Inizialmente adorati come espressioni di elementi della natura, le innumerevoli divinità egizie svilupparono man mano personalità più complesse.

Ogni mito possedeva una variante locale e l'origine del mondo è raccontata in almeno tre forme diverse. Sebbene tutti i sistemi cosmogonici si fondino sul comune principio che la creazione sia avvenuta attraverso l'emergere della terra dalle acque del caos originario, molti erano i centri religiosi che si fregiavano di essere la sede di questa terra primoreliale: si credeva infatti che la vita fosse stata originata da entità divine associate a quel luogo specifico, che si trattasse di nove dèi come a Eliopoli, di otto a Ermopoli o di un unico dio a Menfi.

La Triade di Menfi - Nefertum, Sekmet e PathLa mitologia egizia legata alla creazione varia quindi a seconda della zona geografica di nascita del mito. A Menfi, dove lega la genesi all’opera di un unico creatore, il dio Ptah, il mito racconta la creazione tramite il pensiero prima di creare ogni cosa pronunciandone il nome, letteralmente dandogli vita attraverso "la parola divina". Altre volte, come ad Eliopoli, dio creatore era considerato Atum, che produsse i figli Shu e Tefnut starnutendo il primo e sputando la seconda. Questa coppia generò Geb, il dio della terra, e Nut, la dea del cielo, dai quali nacquero Iside, Osiride, Nefti e Seth. La versione di Ermopoli era invece improntata ai cataclismi: la vita fu creata da otto divinità oscure. La combinazione delle loro energie innescò il principio vitale suscitando la collina primordiale dalla quale si sprigionò il sole, in una prima enunciazione della teoria del big bang.

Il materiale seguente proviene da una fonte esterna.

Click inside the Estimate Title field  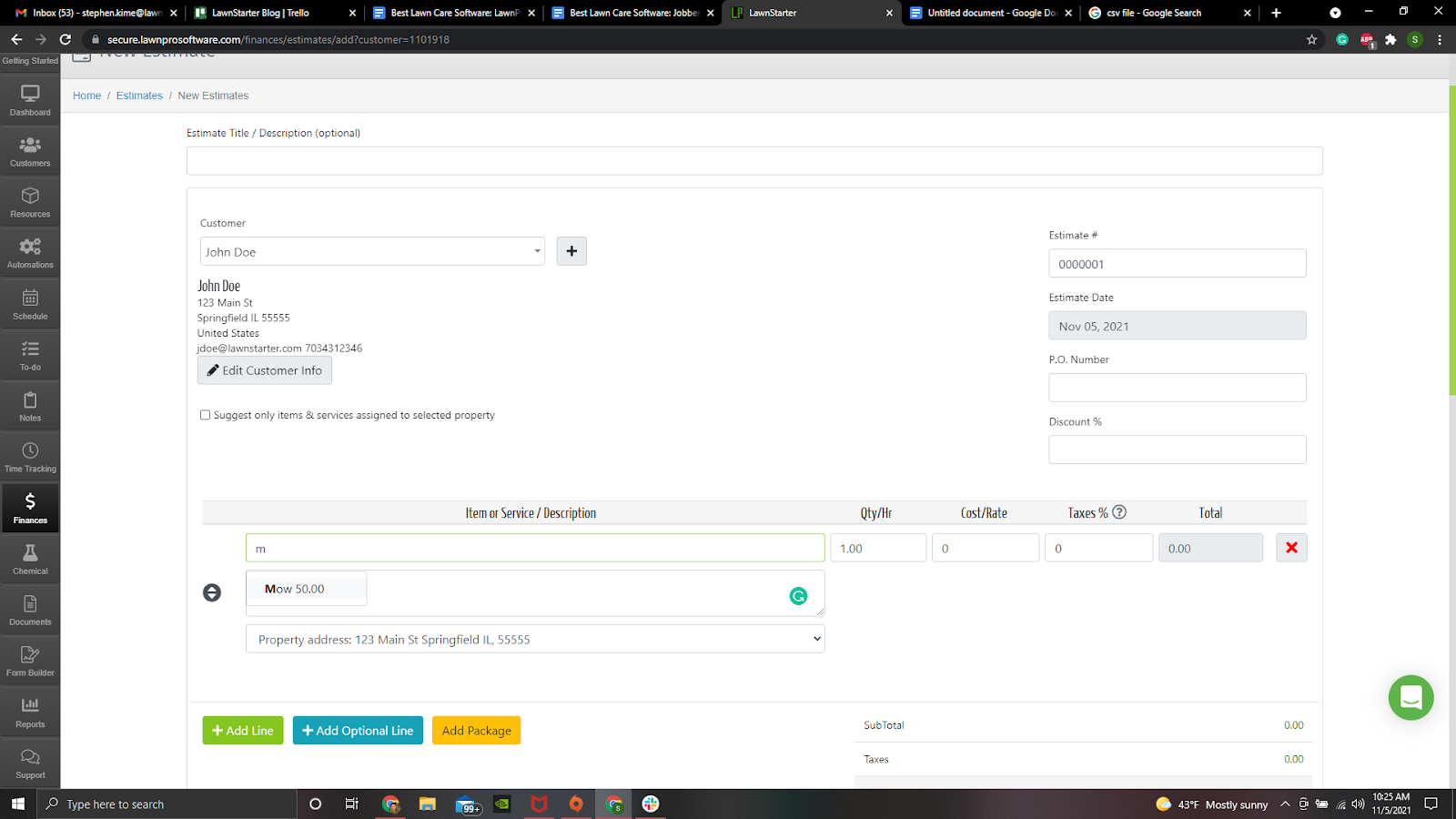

Il Sole, divinità assoluta considerata onnipotente, era in grado di dare la vita, ma anche eli toglierla. La divinità principalmente connessa al suo potere erano il dio-falco Ra, in svariate personificazioni: il sole era infatti identificato al suo sorgere con lo scarabeo Khepri, con Horo nel momento in cui si levava all'orizzonte orientale e con Atum quando scendeva ad ovest.

Gli dèi erano la parte centrale della vita quotidiana, al pari delle divinità funerarie che accompagnavano il defunto nell'Aldilà.

La religione nell'Egitto Moderno

L'islamismo è la religione ufficiale di stato, infatti circa il 90 per cento della popolazione è composto da musulmani sunnìtì, metre la parte restante è cristiana, perlopiù appartenente alla chiesa copta.

Gli egiziani, che furono governati da potenze straniere per migliaia di anni, ottennero l'indipendenza solo nel 1952, quando Gamal Abdel Nasser allontanò dal paese gli ultimi re stranieri e forgiò una vera identità nazionale.